New Delhi, March 13: The Congress may have described the BJP's move to form governments in Goa and Manipur as a "murder of democracy" but a 1998 observation by then President K.R. Narayanan and the party's own track record of "engineering majority" speak otherwise.
In March 1998, the Atal Bihari Vajpayee-led NDA had emerged as the single-largest entity with 240 MPs in the Lok Sabha. But Narayanan, a former Congress minister, delayed Vajpayee's swearing-in as Prime Minister.
In a communiqué issued on March 12, 1998, Narayanan said that when "no party or pre-election alliance of parties is in a clear majority, the head of State has, in India and elsewhere, given the first opportunity to the leader of the party or combination of parties that has won the largest number of seats".

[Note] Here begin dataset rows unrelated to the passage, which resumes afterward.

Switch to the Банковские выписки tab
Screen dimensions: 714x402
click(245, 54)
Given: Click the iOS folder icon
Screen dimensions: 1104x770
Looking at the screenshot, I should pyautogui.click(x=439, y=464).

The Prime Minister "so appointed", Narayanan said, has to prove his majority on the floor of the House "within a stipulated period of time".
Atal Bihari Vajpayee
He then went on to question the convention. "This procedure is not, however, an all-time formula because situations can arise when MPs not belonging to the single largest party or combination can, as a collective entity, outnumber the 'single largest' claimant," the communiqué added.

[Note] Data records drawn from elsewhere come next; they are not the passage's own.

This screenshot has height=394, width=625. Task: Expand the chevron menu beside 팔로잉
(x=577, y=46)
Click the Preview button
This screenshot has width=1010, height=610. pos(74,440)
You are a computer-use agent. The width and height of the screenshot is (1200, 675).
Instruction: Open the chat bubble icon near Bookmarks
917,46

Narayanan's predecessor Shankar Dayal Sharma had courted a controversy in 1996 when he invited the Vajpayee-led BJP, which had emerged as the single-largest party, to form the government at the Centre. Vajpayee had to resign 13 days later after the BJP failed to pass the majority test in the Lok Sabha.
That controversy appears to have weighed on Narayanan's mind.
It was only after Congress and United Front leaders decided not to stake claim or offer a viable alternative to a BJP-led government that Narayanan invited Vajpayee to take oath when Jayalalithaa faxed a letter of support, taking the NDA tally to 264 in the House of 539 MPs.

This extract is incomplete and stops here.